TEXT SECTION

>>>

1

I am new to PySpark.

I have read a parquet file. I only want to keep columns that have atleast 10 values

I have used describe to get the count of not-null records for each column

How do I now extract the column names that have less than 10 values and then drop those columns before writing to a new file

df = spark.read.parquet(file)

col_count = df.describe().filter($"summary" == "count")

newpyspark
  • 91
  • 6
  • Possible duplicate of [How to drop columns based on multiple filters in a dataframe using PySpark?](https://stackoverflow.com/questions/58120774/how-to-drop-columns-based-on-multiple-filters-in-a-dataframe-using-pyspark) – pault Sep 27 '19 at 22:16
  • Admittedly it's not an exact duplicate, but the solution will basically be the same – pault Sep 27 '19 at 22:17

1 Answers1

3

You can convert it into a dictionary and then filter out the keys(column names) based on their values (count < 10, the count is a StringType() which needs to be converted to int in the Python code):

# here is what you have so far which is a dataframe
col_count = df.describe().filter('summary == "count"')

# exclude the 1st column(`summary`) from the dataframe and save it to a dictionary
colCountDict = col_count.select(col_count.columns[1:]).first().asDict()

# find column names (k) with int(v) < 10
bad_cols = [ k for k,v in colCountDict.items() if int(v) < 10 ]

# drop bad columns
df_new = df.drop(*bad_cols)

Some notes:

  • use @pault's approach if the information can not be retrieved directly from df.describe() or df.summary() etc.

<<<

GIVEN INSTRUCTION A
Give every code comment (the lines beginning with #) in the answer of the PySpark thread.
The entries below have no connection to the PySpark thread.

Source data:

>>>

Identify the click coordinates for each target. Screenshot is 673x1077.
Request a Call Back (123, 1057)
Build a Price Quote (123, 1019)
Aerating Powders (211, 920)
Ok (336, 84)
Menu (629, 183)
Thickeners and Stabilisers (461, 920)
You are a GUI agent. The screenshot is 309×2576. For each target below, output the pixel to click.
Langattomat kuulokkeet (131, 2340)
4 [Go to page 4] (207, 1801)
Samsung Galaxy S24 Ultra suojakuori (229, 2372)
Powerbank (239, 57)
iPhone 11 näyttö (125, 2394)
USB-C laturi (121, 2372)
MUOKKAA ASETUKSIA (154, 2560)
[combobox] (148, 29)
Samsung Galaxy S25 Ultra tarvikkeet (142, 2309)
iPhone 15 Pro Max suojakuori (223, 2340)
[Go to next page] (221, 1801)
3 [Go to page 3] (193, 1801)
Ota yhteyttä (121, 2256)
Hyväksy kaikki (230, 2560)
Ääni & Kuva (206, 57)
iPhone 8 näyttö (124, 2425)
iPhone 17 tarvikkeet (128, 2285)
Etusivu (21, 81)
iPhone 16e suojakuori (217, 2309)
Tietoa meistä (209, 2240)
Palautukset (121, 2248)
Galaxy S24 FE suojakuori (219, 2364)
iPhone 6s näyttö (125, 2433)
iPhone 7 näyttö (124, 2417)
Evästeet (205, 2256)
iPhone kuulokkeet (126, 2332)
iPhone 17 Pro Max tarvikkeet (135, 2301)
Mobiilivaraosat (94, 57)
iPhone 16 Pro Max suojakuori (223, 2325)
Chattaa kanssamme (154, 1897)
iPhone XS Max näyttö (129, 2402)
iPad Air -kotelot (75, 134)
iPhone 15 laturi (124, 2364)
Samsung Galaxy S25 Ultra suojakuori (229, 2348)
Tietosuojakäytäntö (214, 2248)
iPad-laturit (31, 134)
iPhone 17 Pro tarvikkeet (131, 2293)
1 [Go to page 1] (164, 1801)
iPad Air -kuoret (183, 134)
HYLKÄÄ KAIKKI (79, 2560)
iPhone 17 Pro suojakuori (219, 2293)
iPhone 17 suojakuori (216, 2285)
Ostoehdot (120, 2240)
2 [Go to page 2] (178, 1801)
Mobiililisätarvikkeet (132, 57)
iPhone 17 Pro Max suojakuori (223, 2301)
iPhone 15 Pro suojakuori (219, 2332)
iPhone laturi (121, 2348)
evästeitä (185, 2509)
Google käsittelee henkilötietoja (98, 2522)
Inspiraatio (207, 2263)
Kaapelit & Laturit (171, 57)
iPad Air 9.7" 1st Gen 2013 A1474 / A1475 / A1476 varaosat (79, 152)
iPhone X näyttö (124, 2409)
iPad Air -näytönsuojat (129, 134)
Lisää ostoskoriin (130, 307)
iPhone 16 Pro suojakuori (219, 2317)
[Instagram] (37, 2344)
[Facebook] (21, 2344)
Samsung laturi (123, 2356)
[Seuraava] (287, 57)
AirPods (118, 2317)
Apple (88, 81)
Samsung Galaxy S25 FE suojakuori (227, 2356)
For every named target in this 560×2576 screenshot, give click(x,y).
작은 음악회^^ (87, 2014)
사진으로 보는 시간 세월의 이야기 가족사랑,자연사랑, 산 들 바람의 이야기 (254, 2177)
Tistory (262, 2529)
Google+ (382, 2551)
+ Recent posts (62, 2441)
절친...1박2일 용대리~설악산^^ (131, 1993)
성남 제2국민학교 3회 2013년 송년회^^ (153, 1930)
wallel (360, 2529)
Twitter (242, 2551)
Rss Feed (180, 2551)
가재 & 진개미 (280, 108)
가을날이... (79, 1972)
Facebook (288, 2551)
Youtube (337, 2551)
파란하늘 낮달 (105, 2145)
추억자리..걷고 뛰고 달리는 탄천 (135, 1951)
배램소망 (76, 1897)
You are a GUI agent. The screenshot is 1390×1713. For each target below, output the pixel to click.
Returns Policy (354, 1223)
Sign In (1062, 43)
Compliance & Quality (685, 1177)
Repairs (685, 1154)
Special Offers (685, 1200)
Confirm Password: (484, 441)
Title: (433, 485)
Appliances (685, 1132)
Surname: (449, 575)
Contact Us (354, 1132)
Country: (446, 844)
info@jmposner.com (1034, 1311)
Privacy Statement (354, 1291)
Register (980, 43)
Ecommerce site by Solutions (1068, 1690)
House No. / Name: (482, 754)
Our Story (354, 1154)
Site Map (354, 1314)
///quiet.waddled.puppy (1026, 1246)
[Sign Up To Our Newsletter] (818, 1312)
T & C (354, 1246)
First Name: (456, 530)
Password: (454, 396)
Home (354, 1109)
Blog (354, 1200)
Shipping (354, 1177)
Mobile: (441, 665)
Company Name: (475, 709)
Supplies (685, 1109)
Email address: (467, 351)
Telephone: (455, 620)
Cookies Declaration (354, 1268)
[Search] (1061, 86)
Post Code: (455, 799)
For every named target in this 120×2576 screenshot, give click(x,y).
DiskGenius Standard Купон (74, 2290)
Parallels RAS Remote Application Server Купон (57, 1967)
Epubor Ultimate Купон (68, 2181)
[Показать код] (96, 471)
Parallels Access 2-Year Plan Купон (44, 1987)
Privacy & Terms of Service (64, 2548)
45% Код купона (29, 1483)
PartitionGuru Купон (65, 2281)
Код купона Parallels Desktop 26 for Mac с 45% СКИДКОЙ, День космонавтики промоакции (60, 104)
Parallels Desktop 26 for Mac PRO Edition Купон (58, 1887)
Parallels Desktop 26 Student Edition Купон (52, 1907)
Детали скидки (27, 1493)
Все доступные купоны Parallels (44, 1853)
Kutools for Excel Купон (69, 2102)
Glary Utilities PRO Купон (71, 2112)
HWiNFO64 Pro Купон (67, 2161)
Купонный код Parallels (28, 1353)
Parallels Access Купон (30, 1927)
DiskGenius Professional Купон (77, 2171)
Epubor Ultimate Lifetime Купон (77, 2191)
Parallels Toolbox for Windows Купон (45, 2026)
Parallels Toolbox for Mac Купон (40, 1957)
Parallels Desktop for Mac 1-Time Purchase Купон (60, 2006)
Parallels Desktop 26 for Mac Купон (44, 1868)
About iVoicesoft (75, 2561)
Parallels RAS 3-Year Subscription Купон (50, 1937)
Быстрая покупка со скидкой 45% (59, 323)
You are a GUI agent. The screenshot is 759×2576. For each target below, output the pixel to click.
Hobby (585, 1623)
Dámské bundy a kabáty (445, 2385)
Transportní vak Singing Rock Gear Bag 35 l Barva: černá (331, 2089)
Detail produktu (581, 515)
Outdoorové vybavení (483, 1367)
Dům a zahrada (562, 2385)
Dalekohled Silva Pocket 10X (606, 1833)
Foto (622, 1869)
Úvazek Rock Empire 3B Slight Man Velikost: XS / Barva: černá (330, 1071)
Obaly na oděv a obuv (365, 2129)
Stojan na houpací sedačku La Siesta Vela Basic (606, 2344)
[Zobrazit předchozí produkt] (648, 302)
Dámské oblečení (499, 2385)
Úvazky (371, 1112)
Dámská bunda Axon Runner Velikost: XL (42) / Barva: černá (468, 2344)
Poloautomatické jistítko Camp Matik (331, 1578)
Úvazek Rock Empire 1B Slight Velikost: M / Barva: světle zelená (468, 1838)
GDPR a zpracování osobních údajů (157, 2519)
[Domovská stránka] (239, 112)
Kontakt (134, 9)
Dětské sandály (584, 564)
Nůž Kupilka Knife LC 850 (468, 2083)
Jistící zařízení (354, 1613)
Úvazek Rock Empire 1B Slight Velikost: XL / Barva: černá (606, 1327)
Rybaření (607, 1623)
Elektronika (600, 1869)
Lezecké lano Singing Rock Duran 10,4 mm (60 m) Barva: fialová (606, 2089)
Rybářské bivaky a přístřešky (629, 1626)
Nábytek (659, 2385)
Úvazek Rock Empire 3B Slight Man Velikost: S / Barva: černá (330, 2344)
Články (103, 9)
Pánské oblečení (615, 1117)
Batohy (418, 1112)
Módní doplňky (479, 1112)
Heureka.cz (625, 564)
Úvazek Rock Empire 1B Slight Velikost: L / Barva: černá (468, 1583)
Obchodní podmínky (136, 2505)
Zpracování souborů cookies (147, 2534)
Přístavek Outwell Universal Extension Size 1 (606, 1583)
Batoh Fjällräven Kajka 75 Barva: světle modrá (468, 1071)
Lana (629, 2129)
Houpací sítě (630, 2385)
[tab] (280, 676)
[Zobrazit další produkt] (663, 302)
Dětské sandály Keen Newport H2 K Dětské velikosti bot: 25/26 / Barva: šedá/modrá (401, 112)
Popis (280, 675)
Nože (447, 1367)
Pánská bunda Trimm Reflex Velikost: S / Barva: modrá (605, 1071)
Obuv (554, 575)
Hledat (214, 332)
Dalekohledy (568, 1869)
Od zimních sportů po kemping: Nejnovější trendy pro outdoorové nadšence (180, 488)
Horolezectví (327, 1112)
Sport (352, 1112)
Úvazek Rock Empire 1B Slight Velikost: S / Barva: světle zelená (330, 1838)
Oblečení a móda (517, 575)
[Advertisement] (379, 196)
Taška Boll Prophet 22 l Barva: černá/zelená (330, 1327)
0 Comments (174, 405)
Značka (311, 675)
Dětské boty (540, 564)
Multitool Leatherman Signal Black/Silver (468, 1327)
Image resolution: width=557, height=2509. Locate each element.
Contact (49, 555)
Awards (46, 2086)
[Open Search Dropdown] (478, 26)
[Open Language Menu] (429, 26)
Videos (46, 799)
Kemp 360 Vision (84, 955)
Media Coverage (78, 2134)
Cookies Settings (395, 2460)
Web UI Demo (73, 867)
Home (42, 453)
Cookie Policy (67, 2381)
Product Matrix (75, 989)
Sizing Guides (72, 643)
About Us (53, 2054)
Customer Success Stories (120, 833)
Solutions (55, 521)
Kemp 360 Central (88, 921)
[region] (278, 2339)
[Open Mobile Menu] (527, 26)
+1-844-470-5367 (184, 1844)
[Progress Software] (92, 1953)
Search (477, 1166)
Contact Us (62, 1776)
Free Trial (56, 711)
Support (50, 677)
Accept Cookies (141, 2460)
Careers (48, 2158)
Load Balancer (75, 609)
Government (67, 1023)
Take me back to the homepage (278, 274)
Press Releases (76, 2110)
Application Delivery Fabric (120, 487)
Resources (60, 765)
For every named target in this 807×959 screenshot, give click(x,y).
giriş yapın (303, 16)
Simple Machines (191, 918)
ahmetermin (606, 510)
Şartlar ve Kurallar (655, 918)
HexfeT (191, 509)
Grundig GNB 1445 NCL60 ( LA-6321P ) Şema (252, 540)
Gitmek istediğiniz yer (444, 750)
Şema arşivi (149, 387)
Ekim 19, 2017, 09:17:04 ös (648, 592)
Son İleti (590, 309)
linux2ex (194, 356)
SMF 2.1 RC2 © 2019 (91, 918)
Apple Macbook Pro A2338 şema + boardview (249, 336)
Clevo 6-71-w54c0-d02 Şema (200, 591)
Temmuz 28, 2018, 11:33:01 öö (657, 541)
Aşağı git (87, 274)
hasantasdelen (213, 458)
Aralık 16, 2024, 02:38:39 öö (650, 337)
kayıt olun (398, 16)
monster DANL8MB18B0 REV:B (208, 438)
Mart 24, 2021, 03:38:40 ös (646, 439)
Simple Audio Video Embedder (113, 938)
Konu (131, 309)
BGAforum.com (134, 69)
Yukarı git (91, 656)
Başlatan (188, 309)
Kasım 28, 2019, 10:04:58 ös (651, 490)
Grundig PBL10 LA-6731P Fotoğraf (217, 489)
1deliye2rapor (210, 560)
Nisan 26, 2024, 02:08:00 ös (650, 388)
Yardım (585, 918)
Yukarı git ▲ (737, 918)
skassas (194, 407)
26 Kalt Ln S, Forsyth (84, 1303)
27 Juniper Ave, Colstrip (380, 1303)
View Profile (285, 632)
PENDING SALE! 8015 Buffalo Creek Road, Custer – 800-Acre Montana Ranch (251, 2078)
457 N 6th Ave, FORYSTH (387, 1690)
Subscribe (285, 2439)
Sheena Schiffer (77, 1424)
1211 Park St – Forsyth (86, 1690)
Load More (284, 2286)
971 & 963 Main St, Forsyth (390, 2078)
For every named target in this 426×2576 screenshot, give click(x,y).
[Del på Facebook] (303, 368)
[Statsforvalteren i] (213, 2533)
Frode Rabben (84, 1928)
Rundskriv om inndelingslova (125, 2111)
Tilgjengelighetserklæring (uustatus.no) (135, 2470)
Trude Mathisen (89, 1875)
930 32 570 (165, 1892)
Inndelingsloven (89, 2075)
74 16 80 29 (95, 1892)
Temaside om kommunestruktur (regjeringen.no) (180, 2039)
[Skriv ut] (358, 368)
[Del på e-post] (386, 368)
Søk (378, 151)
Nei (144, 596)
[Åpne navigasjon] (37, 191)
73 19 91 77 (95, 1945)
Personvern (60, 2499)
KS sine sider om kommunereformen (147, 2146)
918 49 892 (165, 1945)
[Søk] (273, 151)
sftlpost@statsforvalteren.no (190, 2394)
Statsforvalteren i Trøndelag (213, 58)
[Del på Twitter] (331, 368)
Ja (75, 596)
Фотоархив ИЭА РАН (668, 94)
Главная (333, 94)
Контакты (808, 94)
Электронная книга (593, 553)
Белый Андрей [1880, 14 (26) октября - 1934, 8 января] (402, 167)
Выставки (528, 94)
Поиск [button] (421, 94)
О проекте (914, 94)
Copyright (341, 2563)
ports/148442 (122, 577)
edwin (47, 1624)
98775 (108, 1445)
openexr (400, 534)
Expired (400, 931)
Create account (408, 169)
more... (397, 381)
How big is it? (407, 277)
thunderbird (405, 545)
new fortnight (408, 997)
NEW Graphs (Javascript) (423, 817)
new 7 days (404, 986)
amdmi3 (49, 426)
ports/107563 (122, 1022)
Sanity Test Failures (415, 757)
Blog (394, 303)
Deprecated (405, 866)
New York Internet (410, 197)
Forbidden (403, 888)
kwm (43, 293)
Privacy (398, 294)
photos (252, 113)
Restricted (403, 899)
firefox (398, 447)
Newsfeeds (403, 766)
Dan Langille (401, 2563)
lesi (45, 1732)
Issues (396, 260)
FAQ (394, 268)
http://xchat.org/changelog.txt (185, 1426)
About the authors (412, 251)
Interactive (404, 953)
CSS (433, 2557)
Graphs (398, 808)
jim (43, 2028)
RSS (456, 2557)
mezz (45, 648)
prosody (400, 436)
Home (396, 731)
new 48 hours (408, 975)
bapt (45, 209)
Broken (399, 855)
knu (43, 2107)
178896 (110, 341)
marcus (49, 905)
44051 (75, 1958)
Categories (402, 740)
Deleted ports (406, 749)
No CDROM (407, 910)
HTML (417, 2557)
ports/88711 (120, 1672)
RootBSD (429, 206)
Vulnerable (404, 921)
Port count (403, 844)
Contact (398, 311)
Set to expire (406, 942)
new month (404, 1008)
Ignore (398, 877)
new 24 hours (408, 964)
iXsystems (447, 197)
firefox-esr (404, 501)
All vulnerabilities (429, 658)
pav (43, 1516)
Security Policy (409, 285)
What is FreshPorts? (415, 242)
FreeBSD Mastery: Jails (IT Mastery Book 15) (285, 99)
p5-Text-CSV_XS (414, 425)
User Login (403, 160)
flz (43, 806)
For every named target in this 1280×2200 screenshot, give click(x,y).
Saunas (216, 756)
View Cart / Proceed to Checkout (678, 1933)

<<<

GIVEN INSTRUCTION B
Output the lines of the entries from the line containing "Parallels Access Купон (30, 1927)" through the line containing "Stojan na houpací", with both of those lines included.

TASK ANSWER A
- here is what you have so far which is a dataframe
- exclude the 1st column(`summary`) from the dataframe and save it to a dictionary
- find column names (k) with int(v) < 10
- drop bad columns

TASK ANSWER B
Parallels Access Купон (30, 1927)
DiskGenius Professional Купон (77, 2171)
Epubor Ultimate Lifetime Купон (77, 2191)
Parallels Toolbox for Windows Купон (45, 2026)
Parallels Toolbox for Mac Купон (40, 1957)
Parallels Desktop for Mac 1-Time Purchase Купон (60, 2006)
Parallels Desktop 26 for Mac Купон (44, 1868)
About iVoicesoft (75, 2561)
Parallels RAS 3-Year Subscription Купон (50, 1937)
Быстрая покупка со скидкой 45% (59, 323)
You are a GUI agent. The screenshot is 759×2576. For each target below, output the pixel to click.
Hobby (585, 1623)
Dámské bundy a kabáty (445, 2385)
Transportní vak Singing Rock Gear Bag 35 l Barva: černá (331, 2089)
Detail produktu (581, 515)
Outdoorové vybavení (483, 1367)
Dům a zahrada (562, 2385)
Dalekohled Silva Pocket 10X (606, 1833)
Foto (622, 1869)
Úvazek Rock Empire 3B Slight Man Velikost: XS / Barva: černá (330, 1071)
Obaly na oděv a obuv (365, 2129)
Stojan na houpací sedačku La Siesta Vela Basic (606, 2344)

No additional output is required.